I feel we did pick on a number of good points during the class and that its interesting how genre can hide itself rather cleverly inside other genres, such as Die hard and a wester movie. I'm not sure the same can be applied to any Michael Bay's films though. I did see pars with this class and one of Richards classes about how the audience know what to aspect from the genre of movie they are sitting down to watch and how you don't meddle to much with that formula.
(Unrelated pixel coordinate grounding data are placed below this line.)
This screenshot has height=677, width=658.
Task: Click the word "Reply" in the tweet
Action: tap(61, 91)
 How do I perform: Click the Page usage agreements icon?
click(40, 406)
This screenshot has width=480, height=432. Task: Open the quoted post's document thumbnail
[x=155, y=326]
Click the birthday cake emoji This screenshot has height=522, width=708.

We have also been picking up on a number of points relating to framing of a shot and how the framing can add alot of depth and relay alot of information about what story you are trying to tell. Just by planning out where you want your audiences eyes to look at in a particular shot. Its interesting to pick up on all of this as I don't think I would have done this as much before, although as Andy said doing this for every shot is not necessary and can be the flaw of your film. If it comes naturally then throw it in their.
In any future film I am involved with I think I will defiantly think twice about the framing and how more can be added to it, rather than it being a flat two dimensional shot. It always interesting when something is pointed out that you never notice before, like the Citizen Kane shot of him playing in the snow, I would have picked up on it un-continuously but would have never thought about it.
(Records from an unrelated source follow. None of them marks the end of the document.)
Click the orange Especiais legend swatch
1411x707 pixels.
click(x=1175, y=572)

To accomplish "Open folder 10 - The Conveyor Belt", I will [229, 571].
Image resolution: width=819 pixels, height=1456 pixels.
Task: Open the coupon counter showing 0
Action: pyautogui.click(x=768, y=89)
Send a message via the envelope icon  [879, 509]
We then went onto watch a documentary about Film Nwaaaaaa erihgerg

This was picking up on the factual research aspect we have been learning recently. Personally I didn't enjoy the documentary too much as I feel it did begin to go round in circles as it became a tad stale after you heard the forth persons view on it. Maybe it was just not the thing to watch on a Monday morning/afternoon. Or maybe because I'm not a fan of film nwajhsgf, just a tad too depressing for me. I can see the classics are very good films in their own right but still nothing I'd choose to sit down and watch.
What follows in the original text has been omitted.